In the car industry, for example, if a brand had to decide whose life to prioritise, it might choose to put the driver’s safety first because that is who buys the car. That would be decided by a programmer, based on the decision made by the company. Another might choose to design sensors that can detect if there’s a child in the car, and so protect it even if it might mean the death of the driver. The algorithm includes the programmer’s and the company’s values. Algorithms can deal with a lot of data that the human brain — not due to the complexity but to the quantity of data — cannot process quickly enough. That means you can provide the computer with criteria to make decisions that require huge amounts of data. An example. They came up with some programs to help radiologists detect illnesses with scanners. Both humans and machines showed a 5% margin of error, but together the margin dropped to 1%.

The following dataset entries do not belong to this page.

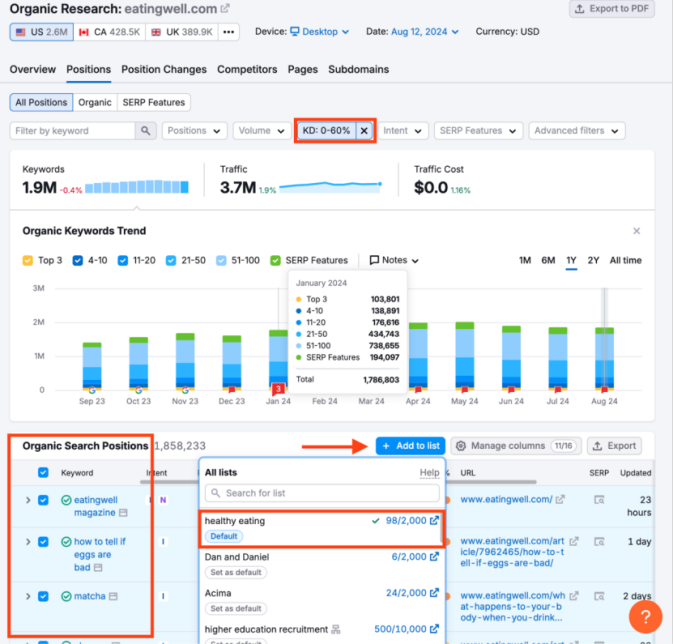Toggle the Top 3 checkbox in chart legend

pos(28,261)
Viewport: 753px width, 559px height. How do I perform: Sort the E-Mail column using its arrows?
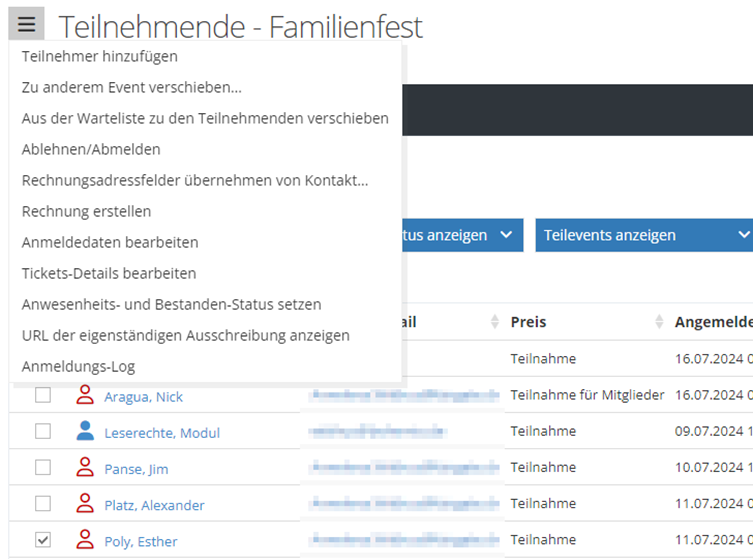coord(494,322)
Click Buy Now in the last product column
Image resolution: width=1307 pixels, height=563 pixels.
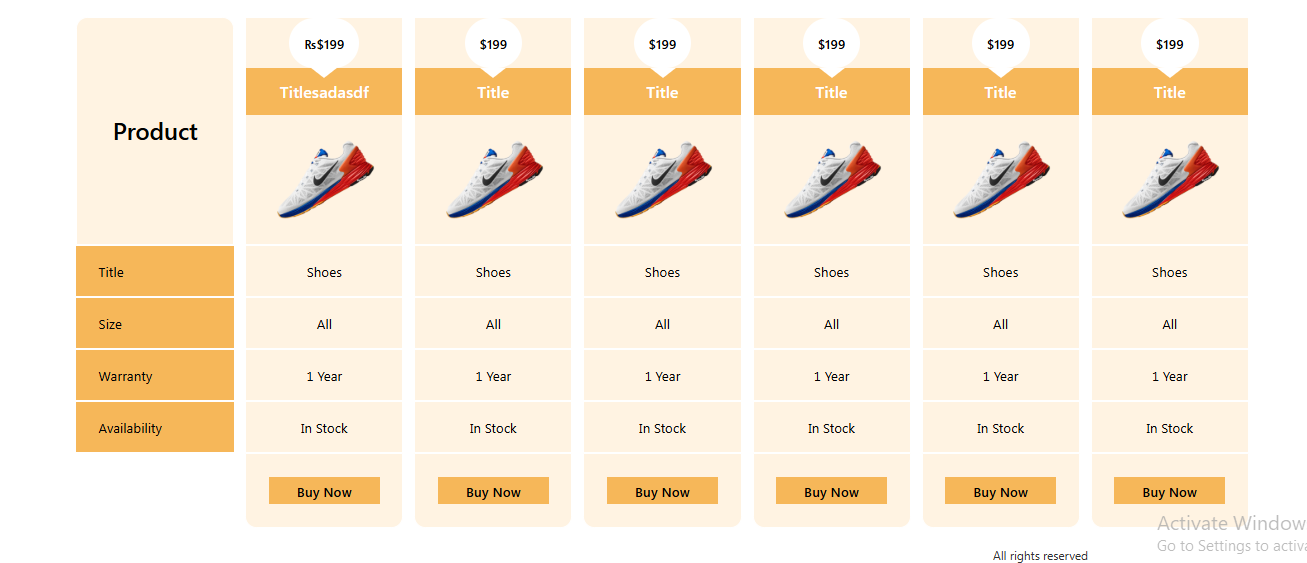1169,491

Is the future about finding the balance between the two intelligences?
AI is a product of human intelligence and it would be a shame to let it get out of hand, especially considering the risk we are exposed to when there is no collaboration. Algorithms are everywhere, which is why you are often asked online to show you’re not a robot. People have too much trust when it comes to providing data. Americans are very curious about their genealogy and they take genetic tests that then go online. What happens when you freely make your DNA code public? Your prevalence for certain illnesses can be known, and so you are giving a lot of information away for free that’s very valuable to insurers. People have to think about what they make public online. And which relationships they want with AI.
What do you think about series like ‘Black Mirror’ or the film ‘Her’?
Literature and sci-fi help us experience something without actually experiencing it. And in ethics it helps us recognise an experience when it happens. In ’Her’, the lead is in love with an operating system, but it is a romantic and platonic love because there is no body. But in real relationships, the importance is in the physical body. The machine can simulate but it can’t ever be conscious, with mystery and emotions. Machines should remain as servants. The day we begin to anthropomorphise them is when we’ll begin to have problems. Just look at the names: Siri, Alexia, Sofia... all of them are women’s names.
Is that sexism?
When we anthropomorphise them, we make them young and docile. Big industry sees the potential in the affection for machines. We shouldn’t create confusion about what a person is. An operating system is developed so that when you get home it asks you how you are, how your day went, and it has sensors that can detect how you feel. That allows for developing a relationship because humans are driven by emotions. It’s vital not to get confused: it’s not real, and is programmed for you to like it. And that can lead to two outcomes: making us value relationships with humans more, or making us less inclined to deal with complex human relationships.
And the ethics in politics?
It is not only in Catalonia-Spain, but in the UK, the US, Brazil… the panorama is bleak. For years we have lived with political and ethical ideas that go back two centuries. For me, the structure of political parties is too hierarchical and there is no democracy without a free press, and the press is not free. The re-politicisation of the public is good news, but the new forms of propaganda are not. We have to regenerate democracy with fundamental values. The priorities are climate change, AI, and borders. But none of these issues is at the forefront of the political agenda.